Kenalin, ini om saya. Lebih tepatnya, om suami saya, namanya Om Sugeng. Doi amat sangat beken di dinasti keluarga besar kami. Kenapa? Yap, karena omku ini meski tajir melintir, doi sama sekali jauuuuh dari kata congkak bin sombong. Omku rajin membantu kalau ada saudara yang kesusahan. Omku tak pernah yang lebaaay ketika digencet problema hidup. Dan satu lagi, omku ini, pemurahnya kebangetan.
Bayangin aja. Beberapa kali dia mentraktir SEMUA personil keluarga besaristrinya. Padahal, dinasti keluarga istrinya terdiri dari 9 orang. Masing-masing punya anak antara 1-4 orang. Dan, anak-anak ini bereproduksi, dan terbitlah cucu-cucu sebanyak (masing-masing) 1-3 orang. Bisa dibayangkan, berapa jumlahnya?
Dimana lokasi favorit Om Sugeng dalam mentraktir kami? Resto-resto kelas yaaa gitu deh, daan… vila-vila yang aduhai. Salah satunya, adalah Vila Jambuluwuk Batu, Malang. Dimana satu vila (terdiri dari 3-4 kamar) dibanderol 4 jutaan. Berapa vila yang disewa omku? 5 vila! Jadi, paling tidak, buat mentraktir vilanya aja, om Sugeng merogoh kocek DUA PULUH JUTA RUPIAAAAAH… **diucapkan dgn intonasi Agan Uya**
Apa terus Om Sugeng jadi snob gitu? Berasa wow banget gegara nraktir kita semua?

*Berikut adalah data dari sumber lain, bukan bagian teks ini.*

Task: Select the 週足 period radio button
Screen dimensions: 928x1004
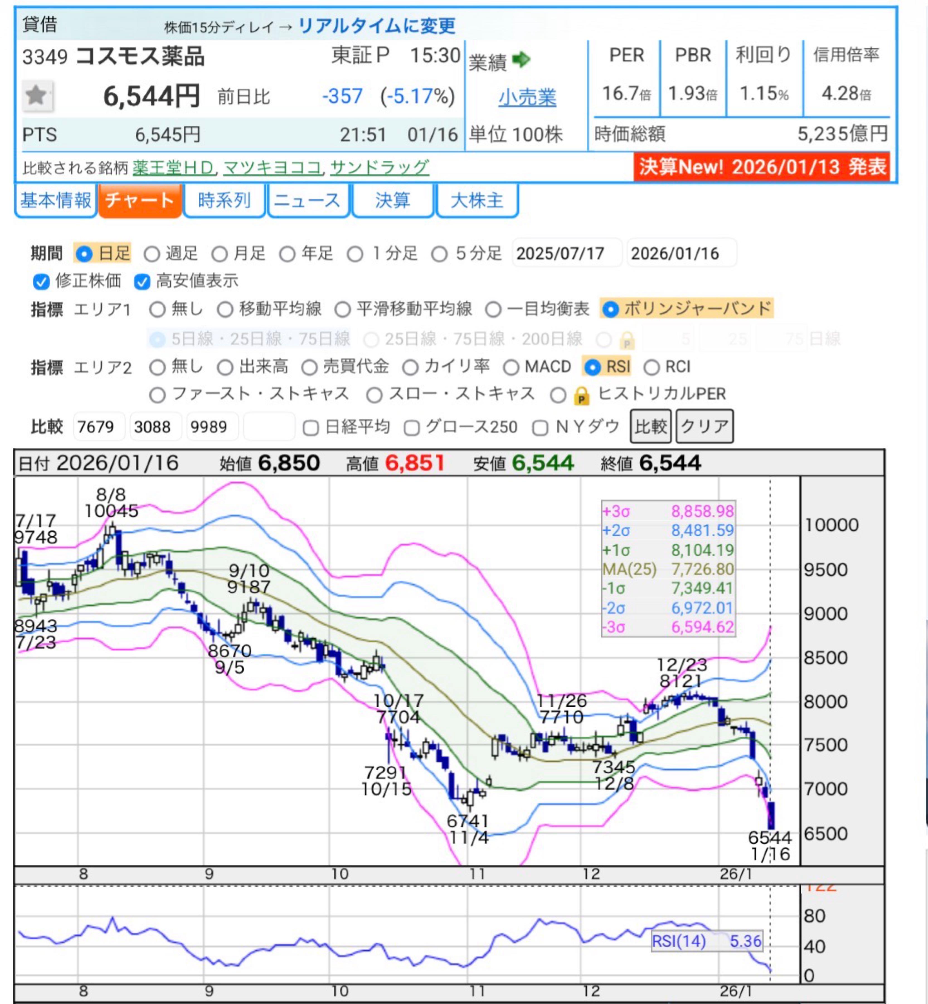Action: click(x=152, y=254)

Ternyata, enggak blasss, sodara-sodara. Doi teteuup aja dengan gayanya, yang membumi dan sama sekali enggak gila hormat.
Justru ini yang bikin kita respek ama doi. Dan, di lubuk hati yang terdalam, dengan kadar ikhlas yang tak dibuat-buat, aku yakin, semua elemen keluarga besar mendoakan rezeki Om Sugeng terus berkaaaah dan melimpaaah ruah. At least, supaya doi bisa sering-sering nraktir kita dong, hahaha….#modus #batal ikhlas #ternyata pamrih
Lalu, lalu, setelah episode Jambuluwuk, bagaimana kabar Om Sugeng dan keluarga?
Bisnis doi kian moncer. Melesaaat! Rezekinya gak abis-abis. Doi berkiprah di dunia properti (punya kos-kosan, vila, dll), forwarding, shipment, perkebunan, dan SEMUANYA produktif banget! Nggak heran, 2 bulan setelahnya, doi umroh SEKELUARGA.

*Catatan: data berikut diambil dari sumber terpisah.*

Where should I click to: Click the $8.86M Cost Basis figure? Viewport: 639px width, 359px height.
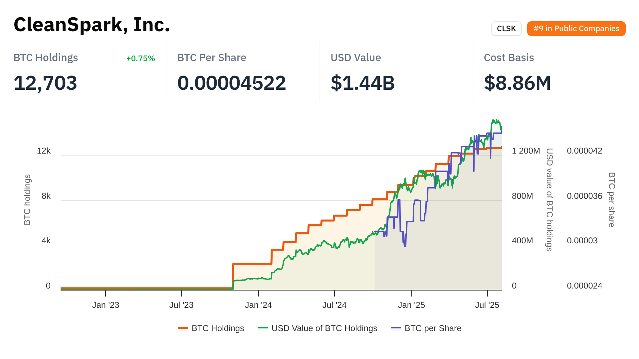coord(518,83)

I think itulah cara sedekah bekerja. Ketika om Sugeng menyedekahi *duuh, bahasanya kok ga enak yak?* sanak familinya dengan traveling ke Jambuluwuk, saat itulah, jiwa-jiwa kami para penerima sedekah ini ngerasa thankful banget. Spontan, kita sama-sama mendoakan omku itu. Tanpa dikomando.
Dan, walaupun kami, para sanak saudara ini enggak bisa diandalkan dalam hal berbarter kebaikan; kami tetap mentransfer DOA. Somehow, doa orang-orang yang lemah dan teraniaya tapi bahagia cepet dikabulkan. Dasar omku bukan tipe yang ngarep juga sik. Doi nothing to lose ajah, dipadu semangatnya untuk terus menjemput rezeki, maka di sinilah sunatullah berlaku.
Hukum alamnya kurang lebih begini:
A. Omku semangat kerja. Menjemput rezeki. Investasinya keren. No wonder rezekinya deres ngalir.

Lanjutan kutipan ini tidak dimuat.